For each of the statements numbered 1., 2., and 3., state whether it agrees with the excerpt on Sundial below, answering yes or no and quoting the deciding words of the excerpt. 1. Sundial issued 1.15 billion shares over six months. 2. Sundial holds $575 million Canadian in cash. 3. The risk statement on management's discretion is described as rare among ATM-offering prospectuses.

Excerpted text |

********************

Also among the risk factors, the prospectus outlines management's discretion in putting its raised capital to work:

Our management will have broad discretion in the application of the net proceeds from the offering and could spend the proceeds in ways that do not improve our results of operations or enhance the value of our common shares. The failure by management to apply these funds effectively could result in financial losses that could have a material adverse effect on our business and cause the price of our common shares to decline. Pending their use, we may invest the net proceeds from the offering in a manner that does not produce income or that loses value.

Even though this is more of a generalized risk statement that would be found in most ATM-offering prospectuses, it's difficult to overlook this statement when Sundial's management team really doesn't have a cohesive plan.

Based on the 1.15 billion shares the company has issued in six months, it would appear that management is turning Sundial into some form of marijuana-focused Special Purpose Acquisition Company, or SPAC. But without any concrete plans, and with the understanding that Canadian marijuana stocks have a poor history when it comes to dealmaking, it's quite the leap to assume management will use this capital wisely.

If you subtract the $719 million Canadian in cash that Sundial has on hand ($575 million U.S.), investors are paying almost $1.6 billion for a company that's projected to generate only $56 million in full-year sales in 2021 and isn't profitable. By comparison, investors can buy into pot stocks right now with lower market caps that offer considerably higher sales and should turn the corner to profitability in 2021.

It's a no-brainer: Sundial is the worst pot stock money can buy.

********************

(Entries on where items appear)
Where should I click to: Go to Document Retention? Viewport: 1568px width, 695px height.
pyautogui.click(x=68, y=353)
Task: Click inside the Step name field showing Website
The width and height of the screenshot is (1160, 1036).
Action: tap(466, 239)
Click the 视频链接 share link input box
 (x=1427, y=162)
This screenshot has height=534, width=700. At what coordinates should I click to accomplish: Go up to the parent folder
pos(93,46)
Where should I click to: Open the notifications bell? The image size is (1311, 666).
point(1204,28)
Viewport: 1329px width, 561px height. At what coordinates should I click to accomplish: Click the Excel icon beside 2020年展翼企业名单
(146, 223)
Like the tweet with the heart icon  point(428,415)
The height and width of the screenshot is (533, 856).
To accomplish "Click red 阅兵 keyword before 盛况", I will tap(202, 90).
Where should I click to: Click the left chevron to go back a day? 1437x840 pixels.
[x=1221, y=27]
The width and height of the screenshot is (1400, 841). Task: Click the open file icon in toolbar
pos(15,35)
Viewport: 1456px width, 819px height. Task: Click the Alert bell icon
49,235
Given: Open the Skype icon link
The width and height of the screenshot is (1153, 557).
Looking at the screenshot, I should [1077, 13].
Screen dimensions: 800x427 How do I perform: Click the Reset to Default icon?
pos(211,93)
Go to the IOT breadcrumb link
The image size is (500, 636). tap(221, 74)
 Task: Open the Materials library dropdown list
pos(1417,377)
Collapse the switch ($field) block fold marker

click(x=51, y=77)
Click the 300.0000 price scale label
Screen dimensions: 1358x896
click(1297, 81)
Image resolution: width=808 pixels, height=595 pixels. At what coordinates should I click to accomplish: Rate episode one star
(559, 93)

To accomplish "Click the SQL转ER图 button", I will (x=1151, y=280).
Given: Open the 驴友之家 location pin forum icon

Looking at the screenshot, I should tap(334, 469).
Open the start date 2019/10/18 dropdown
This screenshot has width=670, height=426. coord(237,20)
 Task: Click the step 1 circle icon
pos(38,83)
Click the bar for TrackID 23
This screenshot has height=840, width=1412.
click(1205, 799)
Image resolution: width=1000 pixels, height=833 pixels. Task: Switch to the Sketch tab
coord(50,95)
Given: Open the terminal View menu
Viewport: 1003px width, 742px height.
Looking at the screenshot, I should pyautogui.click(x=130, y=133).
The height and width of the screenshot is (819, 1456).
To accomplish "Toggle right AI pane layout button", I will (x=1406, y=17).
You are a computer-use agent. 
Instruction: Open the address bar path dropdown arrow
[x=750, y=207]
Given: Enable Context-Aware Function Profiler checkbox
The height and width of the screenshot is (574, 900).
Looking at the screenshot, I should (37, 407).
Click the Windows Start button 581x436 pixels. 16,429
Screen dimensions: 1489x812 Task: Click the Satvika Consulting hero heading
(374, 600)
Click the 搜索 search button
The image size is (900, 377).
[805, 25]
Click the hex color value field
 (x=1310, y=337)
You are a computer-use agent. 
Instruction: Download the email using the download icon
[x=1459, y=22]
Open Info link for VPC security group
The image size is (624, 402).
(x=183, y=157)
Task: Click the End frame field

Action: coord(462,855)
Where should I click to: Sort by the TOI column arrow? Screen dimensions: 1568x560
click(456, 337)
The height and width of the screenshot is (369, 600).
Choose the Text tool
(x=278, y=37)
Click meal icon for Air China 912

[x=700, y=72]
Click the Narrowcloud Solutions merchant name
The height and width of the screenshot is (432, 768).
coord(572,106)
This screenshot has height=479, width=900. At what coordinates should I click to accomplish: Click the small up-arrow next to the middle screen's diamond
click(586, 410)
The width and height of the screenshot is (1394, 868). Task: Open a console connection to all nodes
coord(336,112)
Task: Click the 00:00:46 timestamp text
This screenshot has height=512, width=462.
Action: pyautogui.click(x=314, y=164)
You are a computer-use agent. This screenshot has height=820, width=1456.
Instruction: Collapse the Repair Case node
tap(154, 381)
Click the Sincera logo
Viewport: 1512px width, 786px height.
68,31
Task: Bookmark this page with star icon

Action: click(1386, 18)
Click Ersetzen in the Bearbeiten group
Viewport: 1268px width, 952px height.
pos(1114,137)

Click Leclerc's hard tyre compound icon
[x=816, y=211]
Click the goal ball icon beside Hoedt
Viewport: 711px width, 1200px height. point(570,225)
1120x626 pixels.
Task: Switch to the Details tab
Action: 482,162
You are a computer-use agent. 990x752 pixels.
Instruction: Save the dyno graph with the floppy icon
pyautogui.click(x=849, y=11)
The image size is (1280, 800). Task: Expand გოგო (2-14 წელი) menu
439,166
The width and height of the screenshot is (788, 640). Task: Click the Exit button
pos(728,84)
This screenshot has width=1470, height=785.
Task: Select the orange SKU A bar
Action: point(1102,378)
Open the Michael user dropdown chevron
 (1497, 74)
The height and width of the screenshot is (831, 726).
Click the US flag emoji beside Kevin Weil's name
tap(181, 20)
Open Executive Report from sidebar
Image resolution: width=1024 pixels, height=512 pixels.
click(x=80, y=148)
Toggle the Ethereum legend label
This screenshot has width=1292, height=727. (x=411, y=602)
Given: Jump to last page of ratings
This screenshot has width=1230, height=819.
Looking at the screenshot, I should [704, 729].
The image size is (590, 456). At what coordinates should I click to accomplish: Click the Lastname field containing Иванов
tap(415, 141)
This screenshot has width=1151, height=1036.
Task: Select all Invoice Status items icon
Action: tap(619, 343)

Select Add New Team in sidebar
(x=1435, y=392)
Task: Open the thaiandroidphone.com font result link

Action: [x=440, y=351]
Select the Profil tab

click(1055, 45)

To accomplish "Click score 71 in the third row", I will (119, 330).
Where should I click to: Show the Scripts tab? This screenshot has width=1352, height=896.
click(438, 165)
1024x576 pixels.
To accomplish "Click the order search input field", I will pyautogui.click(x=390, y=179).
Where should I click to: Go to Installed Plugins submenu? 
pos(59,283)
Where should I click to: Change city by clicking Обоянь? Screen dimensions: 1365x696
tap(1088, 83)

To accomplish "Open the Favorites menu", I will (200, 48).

********************

Written answer |
1. Yes: "Based on the 1.15 billion shares the company has issued in six months"
2. No: "the $719 million Canadian in cash that Sundial has on hand ($575 million U.S.)"
3. No: "this is more of a generalized risk statement that would be found in most ATM-offering prospectuses"